#### Given exercise a:
From the records below, pull out every line that contains the string "Instruction". Case counts.

The blog has been quiet lately, mainly because of comings and goings. So look out for a sudden flood of updates! So what about this house move? We're still waiting for that one special person with that one special chequebook. Last weekend there was a flurry of activity with two estate agents from the same company vying to get their clients' second visit in first so that if the client made an offer it would block the other. This was very entertaining but has not yet proved fruitful in terms of an offer on the house. Meanwhile Catrin has started at the university and we've learnt a bit about public transport to and from the campus. This has encouraged us to think in terms of attempting to rent on the Pessac side of the campus rather than on the Bordeaux side. I'll pop something on the blog about the fireworks soon and you'll see why!

Joined-up thinking

Sometimes I just wonder, really I do. Yesterday the news said that the Saudi ambassador at the United Nations in Geneva has been chosen to chair the Human Rights Committee. Today the news is of a young Saudi man sentenced in Saudi Arabia to be publicly beheaded and then his body exposed till it rots because four years ago when he was 17 he took part in demonstrations against the Saudi regime. Meanwhile Raif Badawi, the Saudi blogger sentenced to 1000 lashes for criticising the regime on the internet is still imprisoned though his health has prevented him receiving more than 50 of the lashes of his sentence. If I believed people capable of it I'd subscribe to conspiracy theory. Instead I see it as proof of mankind's stunning incompetence.

#### Record set:

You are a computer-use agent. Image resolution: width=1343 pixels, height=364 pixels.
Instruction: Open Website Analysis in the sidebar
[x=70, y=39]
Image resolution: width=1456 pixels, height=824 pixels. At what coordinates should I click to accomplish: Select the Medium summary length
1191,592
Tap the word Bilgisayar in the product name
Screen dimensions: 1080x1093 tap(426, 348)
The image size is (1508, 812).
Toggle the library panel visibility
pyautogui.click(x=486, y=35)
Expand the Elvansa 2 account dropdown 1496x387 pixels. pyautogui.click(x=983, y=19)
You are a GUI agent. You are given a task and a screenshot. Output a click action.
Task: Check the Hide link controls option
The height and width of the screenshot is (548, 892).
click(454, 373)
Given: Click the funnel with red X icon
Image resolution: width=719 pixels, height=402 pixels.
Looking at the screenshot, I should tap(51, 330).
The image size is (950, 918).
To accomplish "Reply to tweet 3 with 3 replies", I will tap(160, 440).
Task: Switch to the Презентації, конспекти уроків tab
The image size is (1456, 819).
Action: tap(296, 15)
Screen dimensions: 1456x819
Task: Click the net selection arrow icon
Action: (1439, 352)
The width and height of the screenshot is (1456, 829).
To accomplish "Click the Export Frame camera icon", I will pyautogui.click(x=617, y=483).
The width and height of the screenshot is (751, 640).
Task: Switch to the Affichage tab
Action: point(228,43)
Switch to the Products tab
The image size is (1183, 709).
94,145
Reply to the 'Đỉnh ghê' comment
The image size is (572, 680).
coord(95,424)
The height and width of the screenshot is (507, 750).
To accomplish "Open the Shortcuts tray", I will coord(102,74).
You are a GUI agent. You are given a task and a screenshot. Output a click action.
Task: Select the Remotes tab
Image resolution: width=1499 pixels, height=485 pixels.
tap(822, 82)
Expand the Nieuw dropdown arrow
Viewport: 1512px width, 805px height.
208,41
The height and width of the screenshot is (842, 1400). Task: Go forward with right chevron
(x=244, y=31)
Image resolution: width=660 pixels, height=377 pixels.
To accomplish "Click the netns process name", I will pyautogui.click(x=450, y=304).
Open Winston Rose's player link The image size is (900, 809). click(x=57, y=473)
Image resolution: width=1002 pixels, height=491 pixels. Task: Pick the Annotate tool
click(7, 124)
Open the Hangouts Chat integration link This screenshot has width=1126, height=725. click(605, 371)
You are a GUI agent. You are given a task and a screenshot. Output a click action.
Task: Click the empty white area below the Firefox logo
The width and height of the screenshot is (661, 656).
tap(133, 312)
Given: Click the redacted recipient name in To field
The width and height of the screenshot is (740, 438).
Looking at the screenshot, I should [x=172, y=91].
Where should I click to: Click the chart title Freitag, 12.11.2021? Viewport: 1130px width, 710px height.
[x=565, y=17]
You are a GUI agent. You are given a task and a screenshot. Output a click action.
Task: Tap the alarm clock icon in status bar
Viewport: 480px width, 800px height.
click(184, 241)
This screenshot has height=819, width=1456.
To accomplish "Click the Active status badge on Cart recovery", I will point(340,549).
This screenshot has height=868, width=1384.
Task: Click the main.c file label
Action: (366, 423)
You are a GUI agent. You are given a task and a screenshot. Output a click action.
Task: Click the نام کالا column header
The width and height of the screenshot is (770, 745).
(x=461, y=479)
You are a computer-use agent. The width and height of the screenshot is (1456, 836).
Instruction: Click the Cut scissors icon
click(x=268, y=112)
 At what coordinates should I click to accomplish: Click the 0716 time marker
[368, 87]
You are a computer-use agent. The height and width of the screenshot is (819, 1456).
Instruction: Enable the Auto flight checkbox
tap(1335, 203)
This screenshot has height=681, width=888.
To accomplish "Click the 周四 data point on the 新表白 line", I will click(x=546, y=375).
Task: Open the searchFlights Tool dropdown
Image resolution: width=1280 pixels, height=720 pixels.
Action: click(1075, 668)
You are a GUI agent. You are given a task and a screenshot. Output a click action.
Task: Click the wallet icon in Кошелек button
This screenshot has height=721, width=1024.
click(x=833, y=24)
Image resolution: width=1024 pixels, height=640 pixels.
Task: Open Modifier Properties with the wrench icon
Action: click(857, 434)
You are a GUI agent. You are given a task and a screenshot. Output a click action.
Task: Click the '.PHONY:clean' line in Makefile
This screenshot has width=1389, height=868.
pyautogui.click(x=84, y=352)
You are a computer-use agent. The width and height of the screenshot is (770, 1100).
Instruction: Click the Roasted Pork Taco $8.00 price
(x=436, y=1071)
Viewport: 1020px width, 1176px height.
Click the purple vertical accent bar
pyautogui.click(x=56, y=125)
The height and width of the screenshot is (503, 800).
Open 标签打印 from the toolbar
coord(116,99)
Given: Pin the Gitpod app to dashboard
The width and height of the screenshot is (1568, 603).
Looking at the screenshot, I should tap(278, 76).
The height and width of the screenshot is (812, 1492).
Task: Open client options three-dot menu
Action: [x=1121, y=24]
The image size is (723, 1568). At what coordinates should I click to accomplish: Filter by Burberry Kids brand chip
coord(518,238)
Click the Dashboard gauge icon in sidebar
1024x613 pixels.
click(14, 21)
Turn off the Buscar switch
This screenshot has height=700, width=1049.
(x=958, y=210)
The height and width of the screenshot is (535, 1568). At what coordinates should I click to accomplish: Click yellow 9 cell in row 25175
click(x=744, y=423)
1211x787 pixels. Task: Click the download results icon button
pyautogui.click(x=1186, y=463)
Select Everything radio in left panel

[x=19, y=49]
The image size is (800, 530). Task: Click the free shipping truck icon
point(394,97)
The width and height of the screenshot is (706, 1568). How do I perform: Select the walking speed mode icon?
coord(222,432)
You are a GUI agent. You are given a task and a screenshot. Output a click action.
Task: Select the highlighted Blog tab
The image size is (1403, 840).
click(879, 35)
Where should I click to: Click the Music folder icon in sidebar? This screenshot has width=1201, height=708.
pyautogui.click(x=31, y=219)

#### Given exercise b:
Answer these questions about the blog excerpt above:
(i) Where has Catrin started?
(ii) On which side of the campus are they thinking of renting?
(iii) Who has been chosen to chair the Human Rights Committee?

#### Final answer a:
Instruction: Open Website Analysis in the sidebar
Instruction: Click the Cut scissors icon
Instruction: Enable the Auto flight checkbox
Instruction: Click the Roasted Pork Taco $8.00 price

#### Final answer b:
(i) At the university.
(ii) The Pessac side.
(iii) The Saudi ambassador at the United Nations in Geneva.